In the example above, Wednesdays looked to perform pretty well reach-wise, as did Saturday afternoon. If you have Facebook paid media running, these results may get skewed. It’s easy enough to update this chart to use Organic Reach rather than Total Reach, or, you can simply factor an awareness of what was running and when into your assessment of the results. Also, keep in mind that Facebook continues to fiddle with the EdgeRank/GraphRank algorithm, so there are aspects of a post’s reach that are beyond your control.

The next chart shows the average engagement rate of the posts, defined as the number of users who engaged with the post in some way (clicked on a link, posted a comment, liked the post, viewed a photo, etc.) divided by the total reach of the post. This is a pretty solid measure of the content quality — did the post drive the users who saw it to take some action to engage with the content? Now, arguably, the propensity for a user to engage is less impacted by the time of day and day of week, but, who knows?

In this example, Sundays and Thursdays were the days when posts appeared to get more engagement (although be leery of that Sunday, 6:00 PM to 9:00 PM, block — there was only a single post in the data set).

Timeframe Flexibility

Picking a set of timeframes is the most subjective aspect of this whole analysis, and it may be worth iterating through a few times to get to timeframes that are likely to be meaningful for the page given the target consumer. So, I’ve set up the worksheet to make it easy to customize these timeframes. For, instance, below is the same data set used above, but with only four windows of time:

The change look less than 60 seconds to implement (it’s all about VLOOKUPS, pivot tables, and conditional formatting!).

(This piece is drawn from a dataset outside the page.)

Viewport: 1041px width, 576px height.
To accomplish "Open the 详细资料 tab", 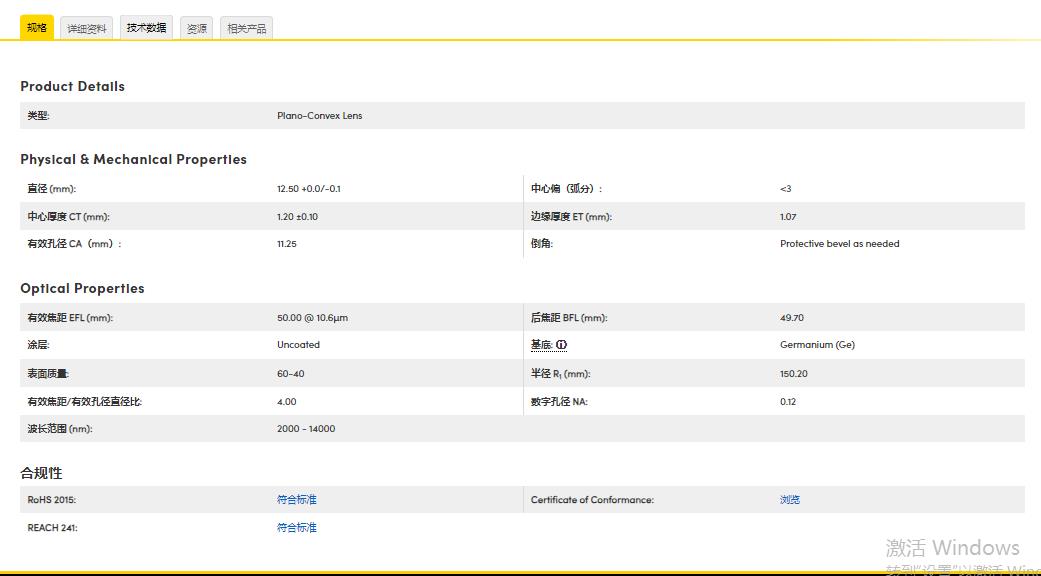I will point(87,29).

How to Use This for Your Own Page

If you want to try this out for your page(s), simply download the Excel file (this was created using Excel 2007, so it should work fine in both 2007 and 2010) and follow the instructions embedded in the worksheet. You will need to export post-level Facebook Insights data for your page, which may require several iterations (we’ve found that Facebook Insights is prone to hanging up if you try to export more than a couple of months of data at once):

Then, just follow the instructions in the spreadsheet and drop me a note if you run into any issues!

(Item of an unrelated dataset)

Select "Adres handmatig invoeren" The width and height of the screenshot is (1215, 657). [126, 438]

Some Notes on the Shortcomings

This approach isn’t perfect, and, if you have ideas for improving it, please leave a comment and I’ll be happy to iterate on the tool. Specifically:

  • This approach measures all updates against the other posts for the same page — there is no external benchmarking. This doesn’t bother me, as I’m a proponent of focusing on driving continuous improvement in your performance by starting where you are. Certainly, this analysis should be complemented by performance measurement that tracks the actual values of these metrics over time.
  • The overall visualization could be better. It’s not ideal that you need to jump back and forth between three different visualizations to draw conclusions about what days/times are really “good” or “bad”…including factoring in the sample size. I’ve toyed with making more of a weighted score and then doing the same color grid, but, then, you’d be looking at a true abstraction of the performance, so I didn’t go that route. Suggestions?
  • A red–>yellow–>green scale just isn’t good when it comes to supporting: 1) black-and-white printouts, and 2) certain forms of color blindness. A more iconographic approach might make more sense.

Please do weigh in with how you would change this. I’m happy to rev it based on input!